Mozilla et al v. Federal Communications Commission, a case with major ramifications for the future of net neutrality, went before a three-judge panel of the US Court of Appeals on Friday, February 1. The widely viewed hearing offered judges a chance to consider oral arguments from representatives from tech companies including Mozilla and Vimeo as well as nearly two dozen states, government lawyers, and legal counsel for ISPs such as Verizon, Comcast, and AT&T.
Petitioners challenged the FCC’s 2017 repeal of net neutrality regulations, maintaining that internet access should be protected by the Communications Act of 1934 and that the FCC has neglected to assess issues like “public safety, market concentration, and how antitrust and consumer protection laws would function in the absence of regulation by the Commission.” In turn, the FCC argued that their regulatory dismantling is justified due to past court precedent and because the internet differs from telecommunication services in both nature and intention, and therefore should not be subject to the same level of regulation as phone services.

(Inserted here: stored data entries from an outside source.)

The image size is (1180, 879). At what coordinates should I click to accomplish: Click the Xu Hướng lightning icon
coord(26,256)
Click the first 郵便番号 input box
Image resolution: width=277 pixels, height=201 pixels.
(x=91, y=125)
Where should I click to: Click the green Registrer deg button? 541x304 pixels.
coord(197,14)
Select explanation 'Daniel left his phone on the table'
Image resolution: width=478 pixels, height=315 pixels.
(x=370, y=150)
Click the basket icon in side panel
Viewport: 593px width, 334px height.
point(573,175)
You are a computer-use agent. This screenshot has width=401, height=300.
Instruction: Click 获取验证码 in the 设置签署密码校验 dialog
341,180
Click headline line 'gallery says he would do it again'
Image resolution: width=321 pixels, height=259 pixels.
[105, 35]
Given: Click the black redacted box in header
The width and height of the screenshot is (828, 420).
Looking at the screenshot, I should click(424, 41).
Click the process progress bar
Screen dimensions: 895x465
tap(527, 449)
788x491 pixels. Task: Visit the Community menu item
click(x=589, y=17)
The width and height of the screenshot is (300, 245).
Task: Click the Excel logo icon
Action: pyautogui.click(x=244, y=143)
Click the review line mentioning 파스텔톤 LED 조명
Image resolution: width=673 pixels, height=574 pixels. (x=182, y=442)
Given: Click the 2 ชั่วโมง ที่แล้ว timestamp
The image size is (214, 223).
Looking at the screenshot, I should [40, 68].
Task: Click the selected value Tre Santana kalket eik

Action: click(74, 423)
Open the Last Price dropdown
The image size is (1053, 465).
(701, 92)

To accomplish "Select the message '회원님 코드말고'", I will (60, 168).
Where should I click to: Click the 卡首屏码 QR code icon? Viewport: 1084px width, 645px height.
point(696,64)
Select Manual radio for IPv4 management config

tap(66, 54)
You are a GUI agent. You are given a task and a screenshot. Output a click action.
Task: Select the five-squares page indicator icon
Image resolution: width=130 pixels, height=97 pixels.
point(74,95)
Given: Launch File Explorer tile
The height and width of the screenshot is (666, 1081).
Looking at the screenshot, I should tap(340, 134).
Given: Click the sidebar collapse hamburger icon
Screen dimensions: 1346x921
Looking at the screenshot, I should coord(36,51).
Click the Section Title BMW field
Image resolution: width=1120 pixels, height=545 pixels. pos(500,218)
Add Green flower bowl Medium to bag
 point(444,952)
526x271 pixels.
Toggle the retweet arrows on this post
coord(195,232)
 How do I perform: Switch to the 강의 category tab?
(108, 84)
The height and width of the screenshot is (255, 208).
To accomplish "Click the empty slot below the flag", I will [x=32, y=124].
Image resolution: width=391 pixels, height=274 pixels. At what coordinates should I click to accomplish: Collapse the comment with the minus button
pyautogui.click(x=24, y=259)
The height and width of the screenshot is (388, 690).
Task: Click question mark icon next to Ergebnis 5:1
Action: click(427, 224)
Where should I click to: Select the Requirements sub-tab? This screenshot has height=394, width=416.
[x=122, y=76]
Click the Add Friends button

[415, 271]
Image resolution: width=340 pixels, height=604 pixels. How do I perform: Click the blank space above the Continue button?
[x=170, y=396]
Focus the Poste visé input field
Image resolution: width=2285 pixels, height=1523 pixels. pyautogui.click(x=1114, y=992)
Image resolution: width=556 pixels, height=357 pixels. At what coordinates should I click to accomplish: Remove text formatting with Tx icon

Though the arguments stretched on for nearly five hours, little seems to have been decided. However, one point of particular interest during oral arguments was the issue of paid prioritization, also known as “fast lanes,” a practice which would allow ISPs to give preferential treatment to selected kinds of web traffic. In one of the more intriguing moments of the hearing, Judge Patricia Millett, an Obama appointee, grilled FCC general counsel Thomas Johnson after he suggested that paid prioritization was entirely hypothetical. Johnson stated, “Paid prioritization is a theoretical construct. . . To my knowledge, there is on the public internet no such arrangement. And so, all of the speculative concern we have heard about winding dirt roads and fast lanes and slow lanes is entirely speculative.” Judge Millet fired back, interjecting: “Did ISP providers. . . submit comments saying that they wanted to be able to do paid prioritization as part of this rule? They want that option.” Johnson faltered, then responded by pointing to the “pro-consumer uses of paid prioritization,” a line of reasoning that seemed counterintuitive to his earlier statements. You can listen to the exchange yourself by clicking below:
The court is expected to rule sometime this summer. Judges have several options on the table, including approving the repeal, terminating it, or ordering the FCC to make specific modifications to the policy before it can move forward.